Background The transcription factor 7-like 2 (TCF7L2) gene has the strongest genetic association with type 2 diabetes. TCF7L2 also associates with latent autoimmune diabetes in adults, which often presents with a single islet autoantibody, but not with classical type 1 diabetes.

Methods We aimed to test if TCF7L2 is associated with single islet autoantibody expression in pediatric type 1 diabetes. We studied 71 prospectively recruited children who had newly diagnosed type 1 diabetes and evidence of islet autoimmunity, that is, expressed ≥1 islet autoantibody to insulin, glutamic acid decarboxylase 65, islet cell autoantigen 512, or zinc transporter 8. TCF7L2 rs7903146 alleles were identified. Data at diagnosis were cross-sectionally analyzed.

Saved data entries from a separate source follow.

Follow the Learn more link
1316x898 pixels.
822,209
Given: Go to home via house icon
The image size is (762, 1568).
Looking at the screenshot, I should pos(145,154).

Results We found that 21.1% of the children with autoimmune type 1 diabetes expressed a single islet autoantibody. The distribution of TCF7L2 rs7903146 genotypes in children with a single autoantibody (n=15) was 40% CC, 26.7% CT and 33.3% TT, compared with children with ≥2 islet autoantibodies (50% CC, 42.9% CT and 7.1% TT, p=0.024). Furthermore, compared with children with ≥2 autoantibodies, single-autoantibody children had characteristics reflecting milder autoimmune destruction of β-cells. Restricting to lean children (body mass index<85th centile; n=36), 45.5% of those expressing a single autoantibody were rs7903146 TT homozygotes, compared with 0% of those with ≥2 autoantibodies (p<0.0001).

Conclusion These results suggest that, in children with only mild islet autoimmunity, mechanisms associated with TCF7L2 genetic variation contribute to diabetogenesis, and this contribution is larger in the absence of obesity.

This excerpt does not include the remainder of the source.